El reloj despertador suena por segunda vez. Entreabro los ojos y estiro la mano para presionar algún botón, el que sea, hasta que logro que esa chicharra del demonio deje de sonar. Por eso el mundo anda tan mal, porque el primer contacto que tenemos cada día con la realidad es una experiencia traumática.
Cierro los ojos pues quiero volver a caer en el sueño que tuve, en continuarlo, pero no ocurre nada. Estoy despierto. La trama de esa ficción onírica estaba protagonizada por una mujer y yo. Estábamos muy cerca y, al parecer, la abrazaba y besaba, pero como suele ocurrir en mis sueños, las imágenes que recuerdo están envueltas en una neblina que no me permite definir los bordes, dónde comienzan y terminan las cosas, los objetos, las personas o los sucesos; todas las figuras son bultos sin facciones.
¿Es esa mujer producto de retazos mal pegados de toda la tela que llevo en el inconsciente? ¿Es alguien que conocí, conozco o voy a conocer? Me molesta mi incapacidad para no tener sueños claros y envidio a las personas que los recuerdan fácil y logran dar todo tipo de detalles.

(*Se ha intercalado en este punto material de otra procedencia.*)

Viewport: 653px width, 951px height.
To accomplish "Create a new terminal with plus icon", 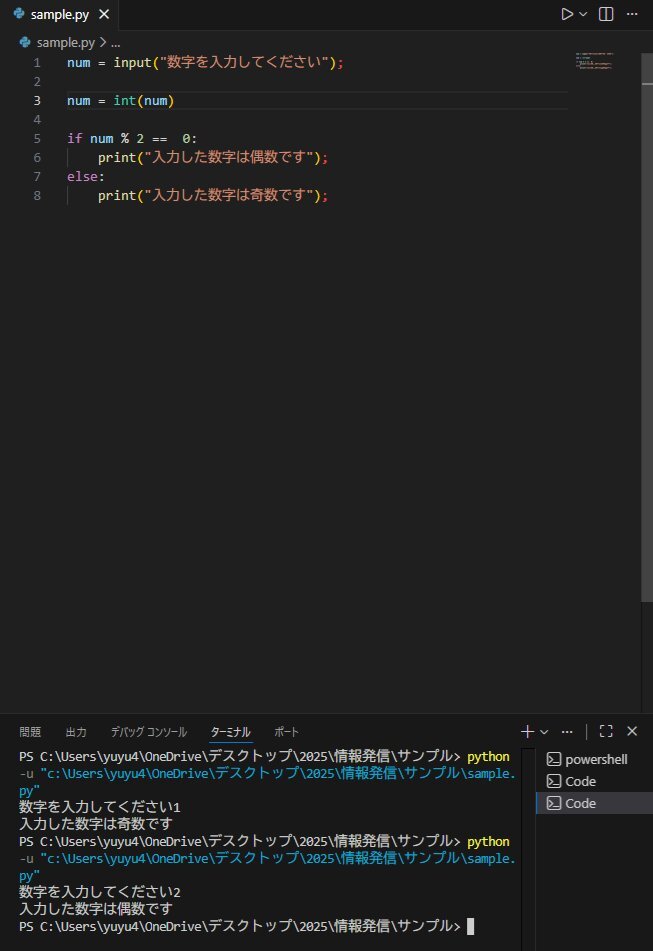I will [527, 732].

¿Cuál es la línea que separa lo que soñamos de la realidad?, ¿comparten algún territorio en común la vigilia y el sueño? No lo sé. También hay veces que me molesta eso, saber tan poco, andar siempre a tientas, en fin.
Entonces imagino que todos, como la mujer del sueño y yo, vamos flotando por la vida como cuerpos celestes, hasta que la fuerza gravitacional propia o del otro(a) hace que nos estrellemos.
Esas colisiones, catastróficas o no, son las encargadas de que todo esto, que no sabemos muy bien qué es, siga en marcha.